Problem description :: Exactly the lines starting at the line containing "Advanced URL Filtering (137, 1558)" and ending at the line containing "Descubrir el modelo Zero Trust (908, 73)" are to be written out from the listing below, both included.

─── Records for processing ───

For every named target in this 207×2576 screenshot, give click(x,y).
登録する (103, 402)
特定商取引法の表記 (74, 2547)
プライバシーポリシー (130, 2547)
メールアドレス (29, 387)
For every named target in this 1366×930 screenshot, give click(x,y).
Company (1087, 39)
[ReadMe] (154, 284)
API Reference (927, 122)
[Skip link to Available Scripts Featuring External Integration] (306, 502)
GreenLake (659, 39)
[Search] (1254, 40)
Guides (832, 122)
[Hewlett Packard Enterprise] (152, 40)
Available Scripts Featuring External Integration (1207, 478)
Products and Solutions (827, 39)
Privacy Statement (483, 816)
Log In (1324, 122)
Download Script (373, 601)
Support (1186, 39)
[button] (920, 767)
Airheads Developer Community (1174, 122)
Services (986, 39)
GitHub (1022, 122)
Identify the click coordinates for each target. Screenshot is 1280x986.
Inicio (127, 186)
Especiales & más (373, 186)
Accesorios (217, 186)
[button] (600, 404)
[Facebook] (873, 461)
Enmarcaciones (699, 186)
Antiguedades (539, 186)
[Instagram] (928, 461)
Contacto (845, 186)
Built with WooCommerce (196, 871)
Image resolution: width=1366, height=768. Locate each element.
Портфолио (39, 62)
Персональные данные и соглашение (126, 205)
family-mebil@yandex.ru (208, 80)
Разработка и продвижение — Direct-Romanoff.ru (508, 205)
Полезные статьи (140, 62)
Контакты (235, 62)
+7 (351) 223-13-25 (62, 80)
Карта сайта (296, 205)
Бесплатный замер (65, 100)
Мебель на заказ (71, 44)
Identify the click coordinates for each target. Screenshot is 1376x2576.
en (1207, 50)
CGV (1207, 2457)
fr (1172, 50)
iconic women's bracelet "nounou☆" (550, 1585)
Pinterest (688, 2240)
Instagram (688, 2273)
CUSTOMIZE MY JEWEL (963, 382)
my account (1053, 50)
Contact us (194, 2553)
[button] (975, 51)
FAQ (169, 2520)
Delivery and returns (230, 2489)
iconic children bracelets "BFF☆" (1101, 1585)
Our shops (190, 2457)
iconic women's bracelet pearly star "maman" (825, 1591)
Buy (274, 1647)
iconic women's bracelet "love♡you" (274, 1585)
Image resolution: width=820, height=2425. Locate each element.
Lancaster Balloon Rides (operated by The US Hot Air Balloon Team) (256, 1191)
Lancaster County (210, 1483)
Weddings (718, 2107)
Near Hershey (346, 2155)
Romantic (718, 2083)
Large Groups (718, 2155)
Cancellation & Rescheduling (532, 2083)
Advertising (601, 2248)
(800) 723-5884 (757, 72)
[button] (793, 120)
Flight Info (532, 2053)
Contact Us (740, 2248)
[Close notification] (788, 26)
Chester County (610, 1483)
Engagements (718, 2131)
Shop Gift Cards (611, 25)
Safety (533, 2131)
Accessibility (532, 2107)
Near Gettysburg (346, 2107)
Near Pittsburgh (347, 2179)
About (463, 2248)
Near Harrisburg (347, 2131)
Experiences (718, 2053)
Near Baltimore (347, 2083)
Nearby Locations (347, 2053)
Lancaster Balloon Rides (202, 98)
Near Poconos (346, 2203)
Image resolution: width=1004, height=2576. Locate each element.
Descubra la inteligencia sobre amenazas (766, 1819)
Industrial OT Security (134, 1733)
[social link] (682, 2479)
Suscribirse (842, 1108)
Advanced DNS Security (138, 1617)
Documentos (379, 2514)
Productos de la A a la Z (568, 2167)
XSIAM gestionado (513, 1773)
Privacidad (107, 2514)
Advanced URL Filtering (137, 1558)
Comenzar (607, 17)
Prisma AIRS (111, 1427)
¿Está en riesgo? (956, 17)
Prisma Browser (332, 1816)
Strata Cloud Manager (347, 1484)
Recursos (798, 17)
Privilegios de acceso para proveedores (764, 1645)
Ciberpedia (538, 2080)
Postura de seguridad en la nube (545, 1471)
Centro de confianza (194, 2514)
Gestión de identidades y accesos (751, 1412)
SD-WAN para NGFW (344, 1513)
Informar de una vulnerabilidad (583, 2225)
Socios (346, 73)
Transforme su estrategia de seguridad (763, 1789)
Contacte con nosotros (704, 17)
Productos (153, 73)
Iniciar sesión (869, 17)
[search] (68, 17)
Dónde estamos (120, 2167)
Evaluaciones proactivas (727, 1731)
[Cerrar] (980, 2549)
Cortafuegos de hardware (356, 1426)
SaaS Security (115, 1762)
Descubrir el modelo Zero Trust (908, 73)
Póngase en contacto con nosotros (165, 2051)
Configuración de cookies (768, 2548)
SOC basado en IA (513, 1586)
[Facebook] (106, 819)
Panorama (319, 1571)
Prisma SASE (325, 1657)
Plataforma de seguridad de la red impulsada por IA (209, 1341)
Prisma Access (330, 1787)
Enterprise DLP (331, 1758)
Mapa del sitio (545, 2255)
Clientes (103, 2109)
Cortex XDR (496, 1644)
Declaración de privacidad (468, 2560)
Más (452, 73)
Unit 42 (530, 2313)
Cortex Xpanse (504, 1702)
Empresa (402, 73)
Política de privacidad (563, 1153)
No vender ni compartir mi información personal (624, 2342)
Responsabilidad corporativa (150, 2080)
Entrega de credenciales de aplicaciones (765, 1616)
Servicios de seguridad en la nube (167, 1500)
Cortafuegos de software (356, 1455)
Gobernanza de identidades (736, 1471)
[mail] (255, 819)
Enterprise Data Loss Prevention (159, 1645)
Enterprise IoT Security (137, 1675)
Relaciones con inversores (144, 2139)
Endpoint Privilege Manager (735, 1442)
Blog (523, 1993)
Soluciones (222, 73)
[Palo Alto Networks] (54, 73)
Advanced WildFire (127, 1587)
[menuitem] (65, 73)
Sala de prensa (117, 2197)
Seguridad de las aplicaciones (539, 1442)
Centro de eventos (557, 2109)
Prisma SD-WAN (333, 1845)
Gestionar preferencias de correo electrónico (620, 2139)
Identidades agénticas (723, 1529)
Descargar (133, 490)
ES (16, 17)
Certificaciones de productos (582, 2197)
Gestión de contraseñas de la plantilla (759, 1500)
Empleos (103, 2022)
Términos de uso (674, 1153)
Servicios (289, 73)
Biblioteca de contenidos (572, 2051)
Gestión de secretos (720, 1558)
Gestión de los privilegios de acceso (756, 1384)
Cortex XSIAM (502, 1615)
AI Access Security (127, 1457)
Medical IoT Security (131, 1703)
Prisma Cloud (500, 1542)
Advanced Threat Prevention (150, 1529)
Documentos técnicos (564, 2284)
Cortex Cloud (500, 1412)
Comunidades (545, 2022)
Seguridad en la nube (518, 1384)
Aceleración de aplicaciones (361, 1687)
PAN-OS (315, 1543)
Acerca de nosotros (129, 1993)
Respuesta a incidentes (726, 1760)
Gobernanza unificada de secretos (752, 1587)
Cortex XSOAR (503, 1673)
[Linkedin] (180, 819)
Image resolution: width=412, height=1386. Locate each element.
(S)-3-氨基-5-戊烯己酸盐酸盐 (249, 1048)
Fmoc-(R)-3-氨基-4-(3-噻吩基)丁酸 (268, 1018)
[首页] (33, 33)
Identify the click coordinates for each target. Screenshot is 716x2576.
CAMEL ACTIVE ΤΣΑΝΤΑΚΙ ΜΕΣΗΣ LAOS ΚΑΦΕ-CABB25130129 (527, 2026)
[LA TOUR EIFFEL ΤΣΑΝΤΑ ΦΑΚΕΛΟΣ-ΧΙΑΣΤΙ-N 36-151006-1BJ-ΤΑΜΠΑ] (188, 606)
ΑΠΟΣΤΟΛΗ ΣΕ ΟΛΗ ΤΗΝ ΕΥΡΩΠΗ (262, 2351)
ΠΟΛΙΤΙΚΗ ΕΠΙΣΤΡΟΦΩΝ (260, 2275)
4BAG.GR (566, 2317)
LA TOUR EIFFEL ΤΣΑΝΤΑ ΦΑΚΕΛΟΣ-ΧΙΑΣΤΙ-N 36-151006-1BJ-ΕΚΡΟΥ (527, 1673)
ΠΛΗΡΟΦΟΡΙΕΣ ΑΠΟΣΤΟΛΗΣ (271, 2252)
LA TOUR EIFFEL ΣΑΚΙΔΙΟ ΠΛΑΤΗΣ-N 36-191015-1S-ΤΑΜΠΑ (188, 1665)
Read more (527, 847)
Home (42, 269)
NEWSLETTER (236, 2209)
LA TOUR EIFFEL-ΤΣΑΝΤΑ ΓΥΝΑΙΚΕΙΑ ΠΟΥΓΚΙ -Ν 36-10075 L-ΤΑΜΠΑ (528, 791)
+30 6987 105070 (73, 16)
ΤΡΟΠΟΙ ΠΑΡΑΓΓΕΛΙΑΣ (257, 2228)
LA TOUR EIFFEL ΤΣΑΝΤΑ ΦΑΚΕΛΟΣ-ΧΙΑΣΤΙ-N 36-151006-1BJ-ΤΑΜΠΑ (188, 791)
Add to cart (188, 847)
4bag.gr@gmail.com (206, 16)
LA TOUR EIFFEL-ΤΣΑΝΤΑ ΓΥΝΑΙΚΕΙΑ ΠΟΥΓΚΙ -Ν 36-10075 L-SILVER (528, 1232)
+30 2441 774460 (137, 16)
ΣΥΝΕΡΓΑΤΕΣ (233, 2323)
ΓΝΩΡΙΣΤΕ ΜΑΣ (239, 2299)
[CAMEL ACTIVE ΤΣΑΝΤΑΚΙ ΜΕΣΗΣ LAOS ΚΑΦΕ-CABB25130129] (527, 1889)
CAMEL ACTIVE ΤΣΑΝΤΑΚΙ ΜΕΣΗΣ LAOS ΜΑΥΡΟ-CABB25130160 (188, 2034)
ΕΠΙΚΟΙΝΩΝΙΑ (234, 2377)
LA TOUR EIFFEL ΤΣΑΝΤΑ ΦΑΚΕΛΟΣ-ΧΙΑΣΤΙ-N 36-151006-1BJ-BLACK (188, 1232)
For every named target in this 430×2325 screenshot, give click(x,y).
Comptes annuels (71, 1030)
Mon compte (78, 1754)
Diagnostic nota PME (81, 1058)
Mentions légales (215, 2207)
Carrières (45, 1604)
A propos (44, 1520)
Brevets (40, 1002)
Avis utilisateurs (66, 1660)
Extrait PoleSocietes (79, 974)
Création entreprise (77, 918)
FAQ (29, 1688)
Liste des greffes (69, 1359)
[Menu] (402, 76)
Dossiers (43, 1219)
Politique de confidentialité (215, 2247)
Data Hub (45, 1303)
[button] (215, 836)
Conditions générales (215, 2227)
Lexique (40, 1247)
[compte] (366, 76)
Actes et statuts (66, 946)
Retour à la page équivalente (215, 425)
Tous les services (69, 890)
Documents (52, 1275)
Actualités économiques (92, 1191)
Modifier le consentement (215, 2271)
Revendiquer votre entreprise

───

Answer box ::
Advanced URL Filtering (137, 1558)
Comenzar (607, 17)
Prisma AIRS (111, 1427)
¿Está en riesgo? (956, 17)
Prisma Browser (332, 1816)
Strata Cloud Manager (347, 1484)
Recursos (798, 17)
Privilegios de acceso para proveedores (764, 1645)
Ciberpedia (538, 2080)
Postura de seguridad en la nube (545, 1471)
Centro de confianza (194, 2514)
Gestión de identidades y accesos (751, 1412)
SD-WAN para NGFW (344, 1513)
Informar de una vulnerabilidad (583, 2225)
Socios (346, 73)
Transforme su estrategia de seguridad (763, 1789)
Contacte con nosotros (704, 17)
Productos (153, 73)
Iniciar sesión (869, 17)
[search] (68, 17)
Dónde estamos (120, 2167)
Evaluaciones proactivas (727, 1731)
[Cerrar] (980, 2549)
Cortafuegos de hardware (356, 1426)
SaaS Security (115, 1762)
Descubrir el modelo Zero Trust (908, 73)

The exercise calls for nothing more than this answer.